Coverage is limited to patients with documented cognitive decline of at least six months and a recently established diagnosis of dementia who meet diagnostic criteria for both Alzheimer’s disease (AD) and fronto-temporal dementia (FTD), who have been evaluated for specific alternate neurodegenerative diseases or causative factors, and for whom the cause of the clinical symptoms remains uncertain. The following additional conditions must be met:

  • The onset, clinical presentation, or course of cognitive impairment is atypical for AD, and FTD is suspected as an alternative neurodegenerative cause of the cognitive decline.
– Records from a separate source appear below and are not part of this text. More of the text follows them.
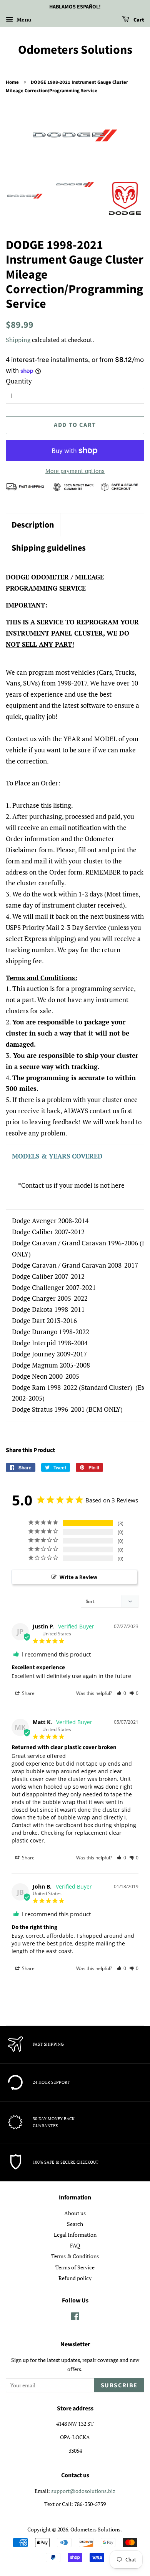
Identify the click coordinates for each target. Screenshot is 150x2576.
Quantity (19, 381)
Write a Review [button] (78, 1576)
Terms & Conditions (75, 2256)
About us (75, 2213)
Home (12, 82)
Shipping (18, 339)
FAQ (75, 2245)
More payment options (75, 471)
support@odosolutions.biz (83, 2491)
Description (33, 525)
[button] (121, 1693)
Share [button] (28, 1693)
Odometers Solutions (75, 50)
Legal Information (75, 2234)
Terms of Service (75, 2267)
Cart (138, 20)
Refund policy (75, 2278)
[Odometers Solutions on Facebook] (75, 2317)
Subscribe (119, 2385)
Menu (23, 19)
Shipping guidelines (49, 548)
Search (75, 2223)
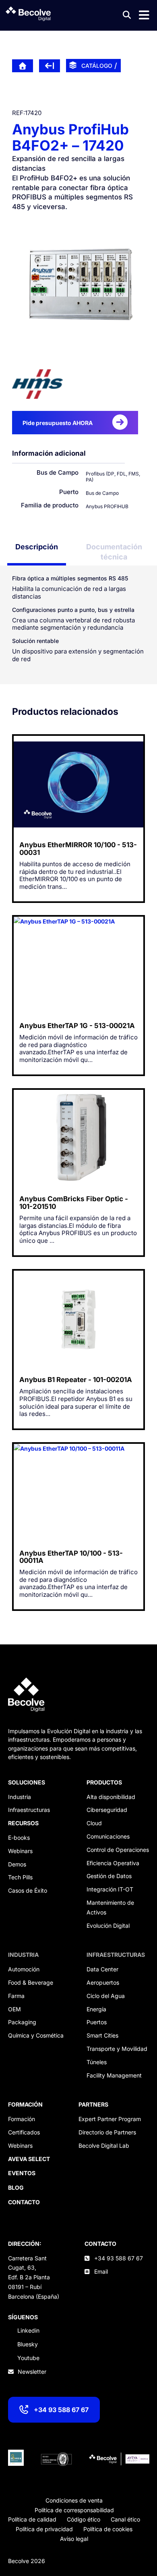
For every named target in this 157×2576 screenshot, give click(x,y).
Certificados (24, 2132)
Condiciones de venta (74, 2500)
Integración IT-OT (110, 1889)
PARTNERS (93, 2104)
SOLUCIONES (26, 1782)
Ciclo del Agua (106, 1995)
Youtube (28, 2357)
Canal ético (125, 2519)
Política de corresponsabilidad (74, 2510)
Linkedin (28, 2330)
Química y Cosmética (36, 2035)
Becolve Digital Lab (103, 2145)
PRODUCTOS (104, 1782)
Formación (21, 2118)
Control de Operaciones (118, 1849)
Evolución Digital (108, 1925)
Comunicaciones (108, 1836)
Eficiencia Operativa (113, 1863)
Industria (19, 1796)
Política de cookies (107, 2529)
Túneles (97, 2062)
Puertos (97, 2022)
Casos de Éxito (27, 1890)
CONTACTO (100, 2243)
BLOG (16, 2187)
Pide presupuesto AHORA (58, 422)
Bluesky (27, 2344)
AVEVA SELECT (29, 2158)
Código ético (83, 2519)
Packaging (22, 2022)
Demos (17, 1864)
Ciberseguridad (107, 1809)
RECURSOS (23, 1823)
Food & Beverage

Specifically, symptoms such as social disinhibition, awkwardness, difficulties with language, or loss of executive function are more prominent early in the course of FTD than the memory loss typical of AD;
  • The patient has had a comprehensive clinical evaluation (as defined by the American Academy of Neurology (AAN)) encompassing a medical history from the patient and a well-acquainted informant (including assessment of activities of daily living), physical and mental status examination (including formal documentation of cognitive decline at two time points at least six months apart) aided by cognitive scales or neuropsychological testing, laboratory tests, and structural imaging such as magnetic resonance imaging (MRI) or computed tomography (CT);
  • The patient has been evaluated by a physician experienced in the diagnosis and assessment of dementia;
  • The evaluation did not identify a likely, specific neurodegenerative disease or cause for the clinical symptoms, and information available through FDG-PET is reasonably expected to help clarify the differential diagnosis between FTD and AD;
  • The FDG-PET scan is performed in facilities that have all the accreditation necessary to operate such equipment. The reading of the scan should be done by an expert in nuclear medicine, radiology, neurology, or psychiatry with substantial experience interpreting such scans in the presence of dementia;
  • A brain single photon emission computed tomography (SPECT) or FDG-PET scan has not been obtained for the same indication.